Negative affect during acute abstinence from chronic oxycodone was also assessed in female rats (Fig. 2A). There was an effect of treatment day on weight gain in females (F_1.381,29.99_=15.75, p=0.0001), but a subtle decrease in weight gain in oxycodone-treated females compared to saline controls did not reach significance (Fig. 2B, mixed effects analysis, F_1,22_=0.8938, p=0.3547). There was a trend towards an effect of oxycodone on paw withdrawal thresholds (Fig. 2C, mixed effects analysis, F_1,22_=2.304, p=0.1433), with significantly lower paw withdrawal thresholds in oxycodone-treated rats at the end of Week 1 of treatment (Holm-Sidak’s tests, Day 6 vs. baseline, p=0.0346 and Day 7 vs. baseline, p=0.0097) but not at baseline (Holm-Sidak’s test, p=0.9511). Oxycodone-treated females exhibited lower saccharin preference, an indicator of anhedonia, than saline control rats (Fig. 2D, unpaired t-test, t_22_=3.482, p=0.0021). There was no effect of oxycodone on time spent in the open arm of the EPM in females (Fig. 2E, unpaired t-test, t_22_=0.1473, p=0.8842). Oxycodone-treated females showed decreased mobility in the forced swim test, although this trend did not reach significance (Fig. 2F, unpaired t-test, t_22_=1.682, p=0.1067). Cumulative affect severity scores were then compared across treatment groups. Oxycodone treatment in females was associated with a significant increase in negative affect compared to saline control rats (Fig. 2G, Kolmogorov-Smirnov test, D=0.5734, p=0.0397).
We also compared affect severity scores with both treatment and sex as factors. While there was an effect of treatment on affect severity score (two-way ANOVA, F_1,46_=31.59, p<0.0001), with both male and female oxycodone rats showing more severe negative affect than respective saline controls (Fisher’s LSD test, p<0.0001 and p=0.0028, respectively), there was no effect of sex on affect severity score (two-way ANOVA, F_1,46_=0.01562, p=0.9011). Thus, chronic oxycodone induced a similar degree of negative affect in male and female rats. Because severity scores were comparable between males and females, subsequent experiments utilized males only.

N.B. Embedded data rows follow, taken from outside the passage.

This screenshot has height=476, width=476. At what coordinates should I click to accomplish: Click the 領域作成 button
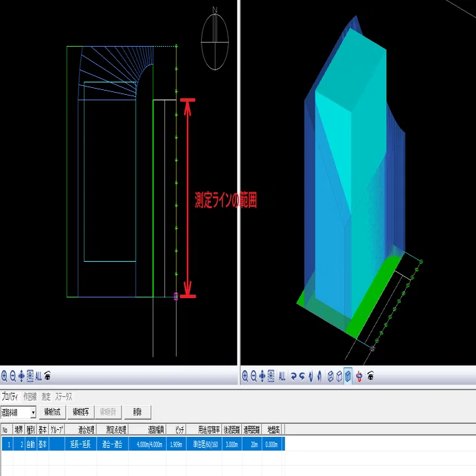(x=52, y=412)
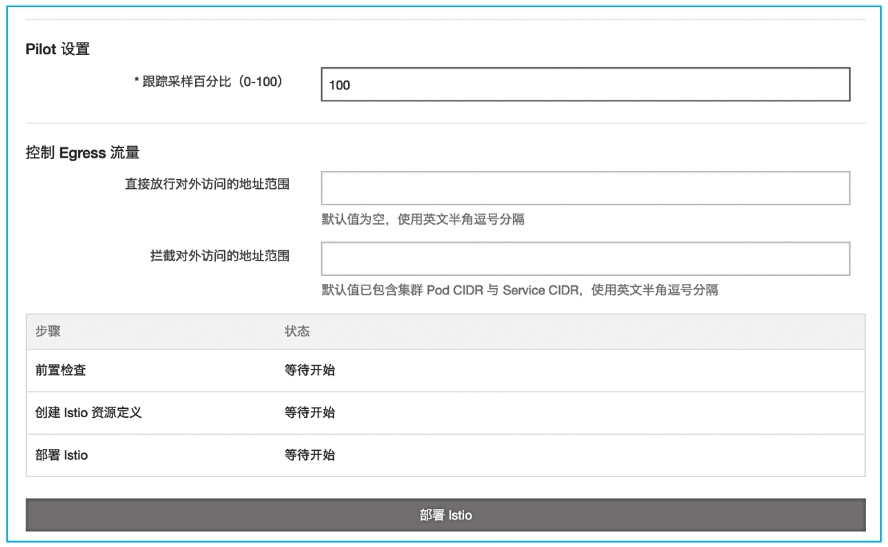Image resolution: width=888 pixels, height=547 pixels.
Task: Click 等待开始 status in 部署 Istio row
Action: [309, 455]
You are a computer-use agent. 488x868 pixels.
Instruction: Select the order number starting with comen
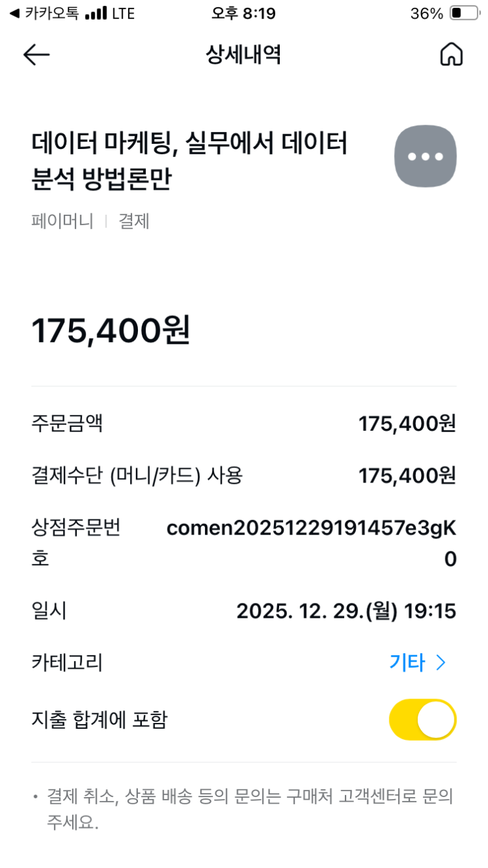(311, 529)
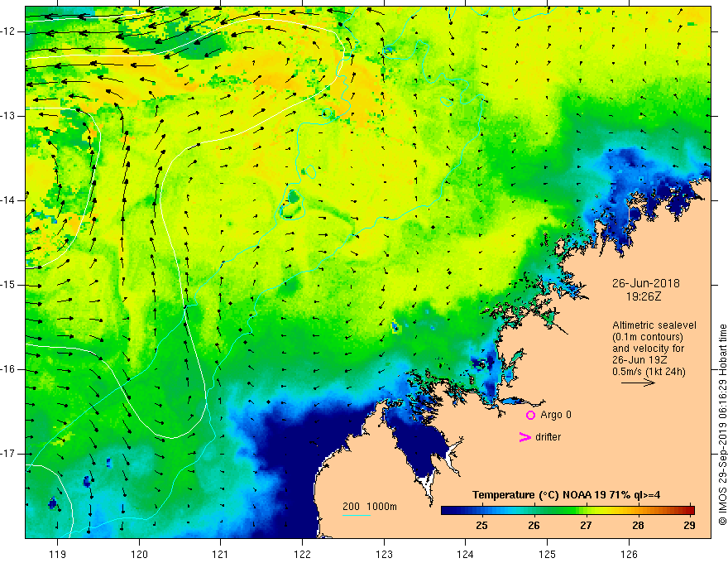Click the 19:26Z time label
Image resolution: width=728 pixels, height=563 pixels.
643,296
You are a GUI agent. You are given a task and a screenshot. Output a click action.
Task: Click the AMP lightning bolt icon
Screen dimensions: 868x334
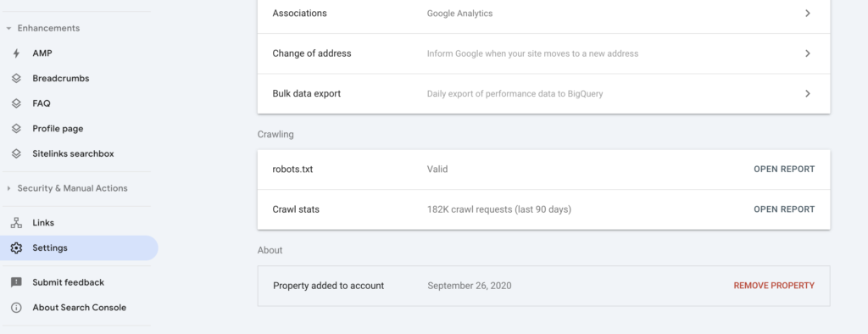pyautogui.click(x=17, y=53)
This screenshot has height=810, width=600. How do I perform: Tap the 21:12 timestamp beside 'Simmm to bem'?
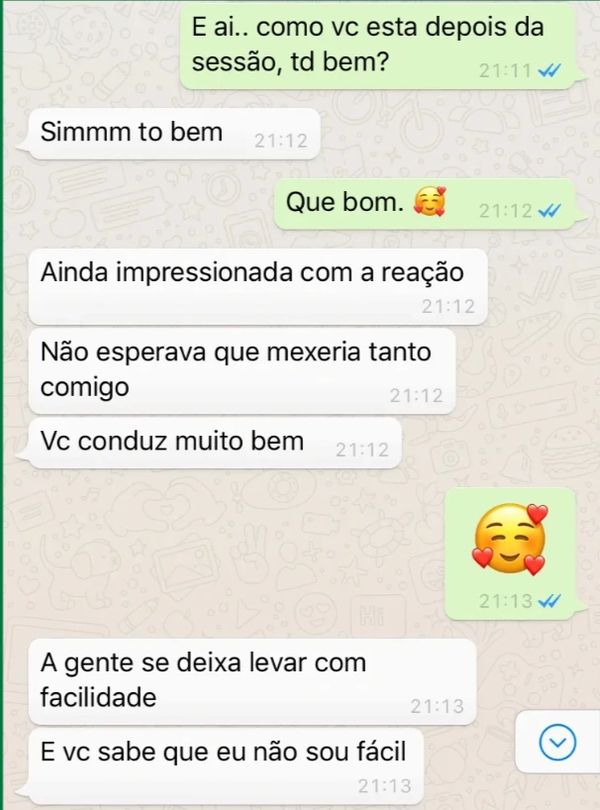(281, 141)
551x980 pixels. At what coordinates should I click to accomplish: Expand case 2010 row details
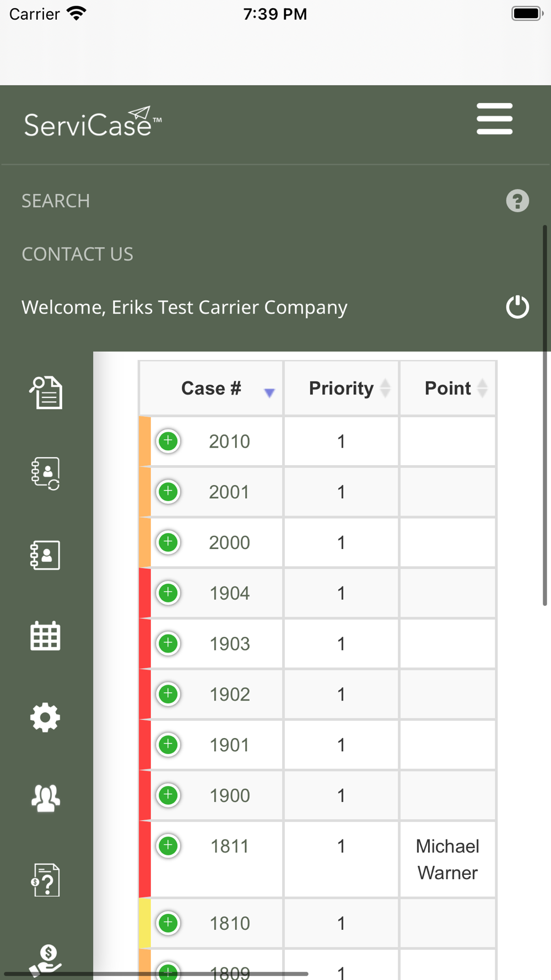pyautogui.click(x=168, y=441)
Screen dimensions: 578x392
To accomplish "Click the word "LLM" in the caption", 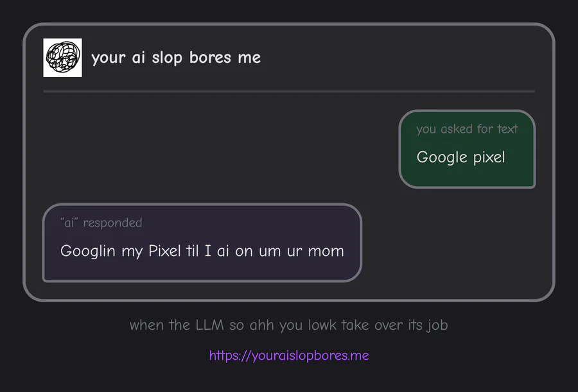I will [x=210, y=325].
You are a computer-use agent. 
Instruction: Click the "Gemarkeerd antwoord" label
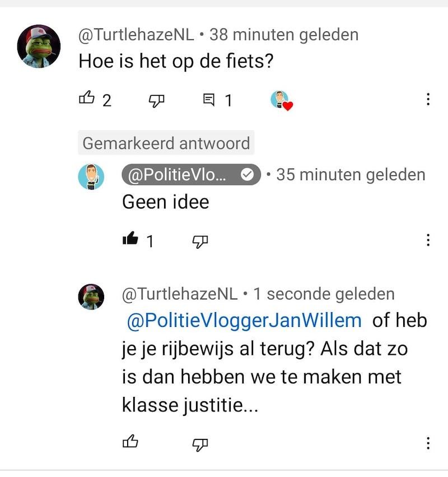(166, 143)
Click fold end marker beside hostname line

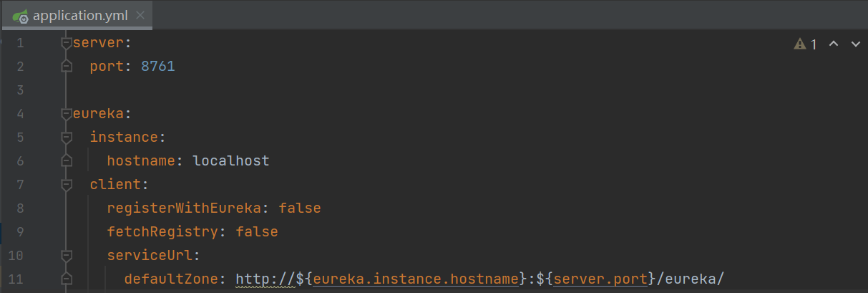[67, 160]
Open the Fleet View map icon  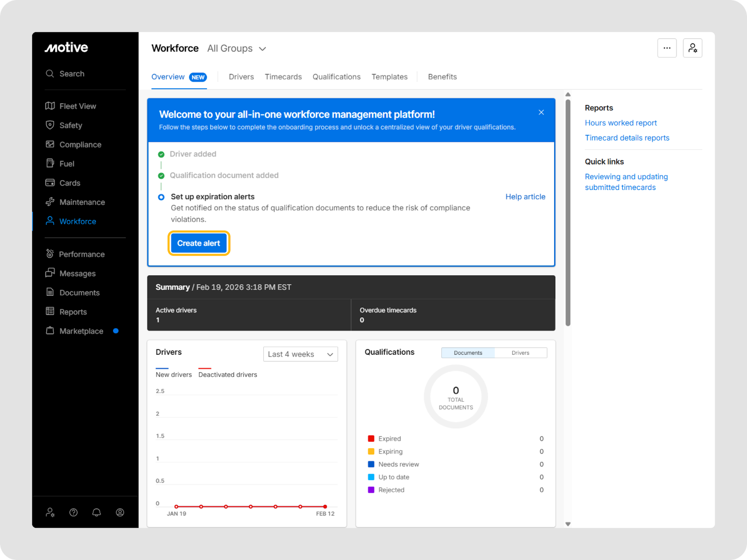[x=50, y=106]
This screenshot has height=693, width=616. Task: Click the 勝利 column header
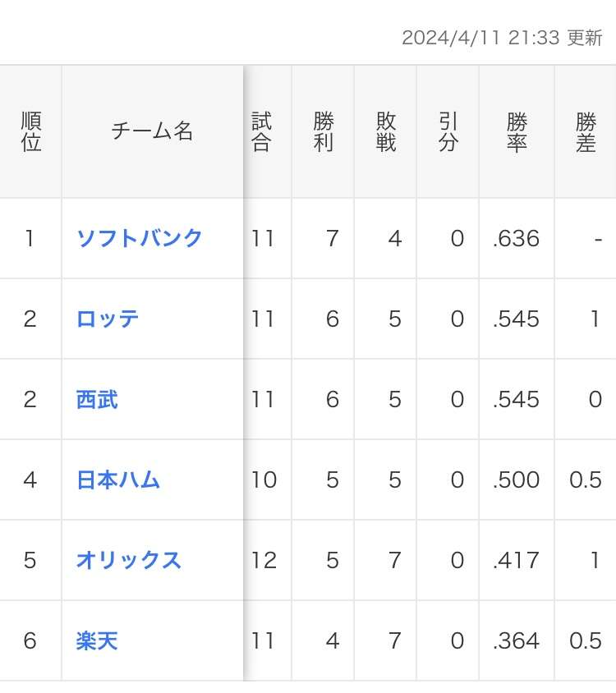[x=324, y=132]
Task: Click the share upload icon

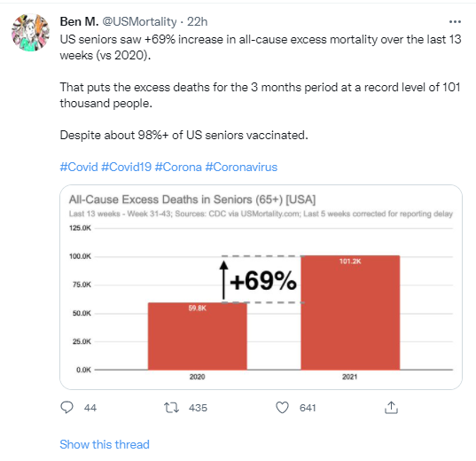Action: (391, 408)
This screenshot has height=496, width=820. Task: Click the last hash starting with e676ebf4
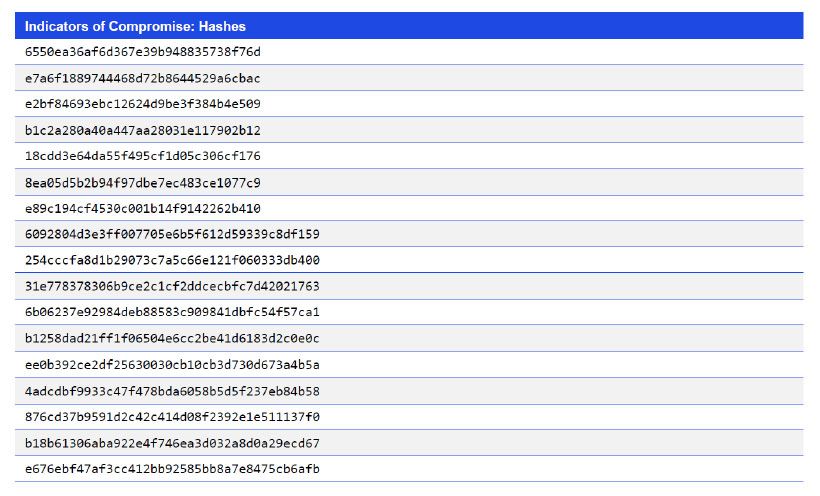click(x=172, y=468)
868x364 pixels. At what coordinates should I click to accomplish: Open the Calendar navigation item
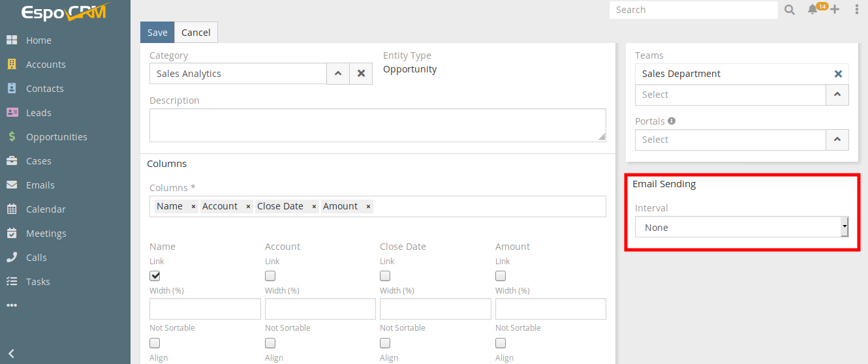46,209
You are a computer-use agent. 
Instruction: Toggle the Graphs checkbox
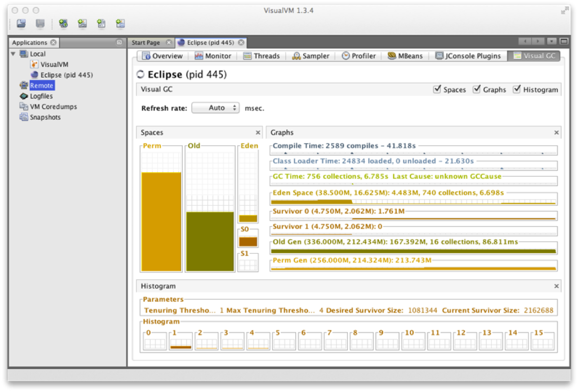tap(477, 89)
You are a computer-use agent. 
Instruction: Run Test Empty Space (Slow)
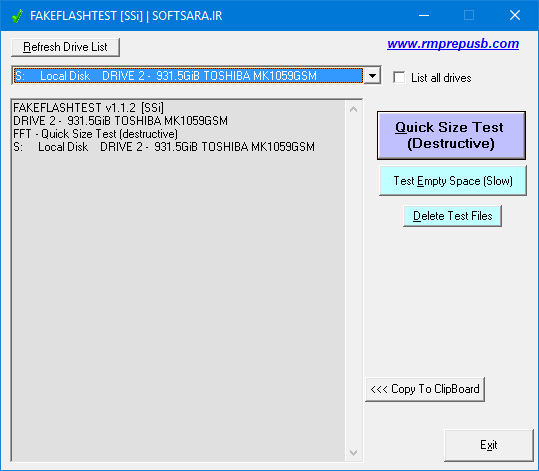453,181
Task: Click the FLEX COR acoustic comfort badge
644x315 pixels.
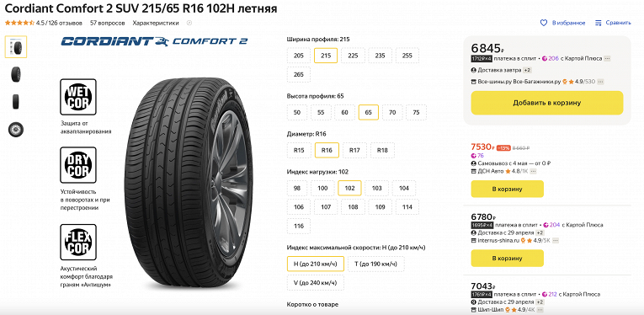Action: tap(78, 243)
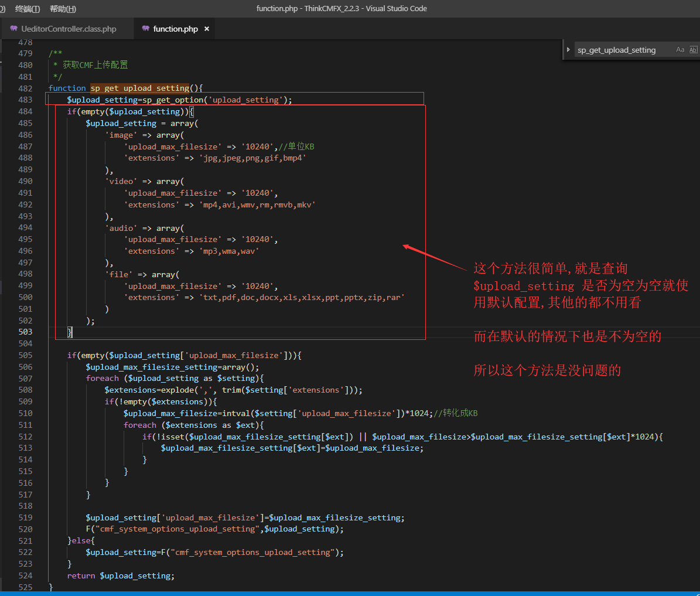Viewport: 700px width, 596px height.
Task: Click PHP icon on UeditorController tab
Action: click(x=14, y=29)
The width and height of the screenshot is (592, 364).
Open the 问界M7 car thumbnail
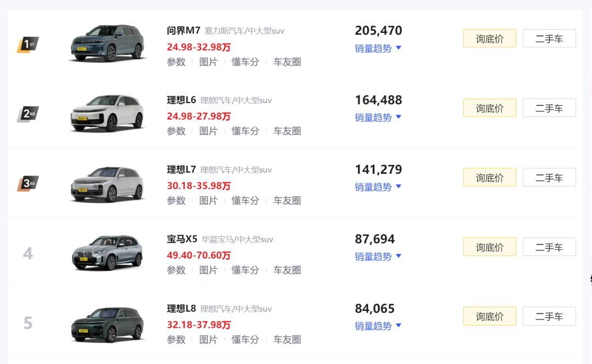click(107, 43)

In a novel open field test, there was no significant difference between treatment groups in total distance traveled over the course of 1h in males (Supplemental Fig. 1A, unpaired t-test, t_16_=0.9252, p=0.3686) and females (Supplemental Fig. 1B, unpaired t-test, t_22_=1.696, p=0.1040). These results indicate that deficits in locomotor function were unlikely to have contributed significantly to the appearance of negative affect behaviors during acute abstinence in oxycodone-treated animals.
Together, these findings show that chronic non-contingent oxycodone is associated with the expression of a collection of negative affect behaviors in male and female rats during acute abstinence and thus serves as a model for the study of neural mechanisms underlying withdrawal-associated negative affect in OUD.
Experiment 1b: Increased orexin cell number and activity in oxycodone-treated rats.
A subset of male saline (n=8) and oxycodone (n=7) rats from Experiment 1a were assessed for orexin cell number and activity 24h after the final treatment (Fig. 3A). Affect severity scores in these rats were lower (greater negative affect) in oxycodone vs. saline rats (Kolmogorov-Smirnov, D=0.8571, p=0.0047).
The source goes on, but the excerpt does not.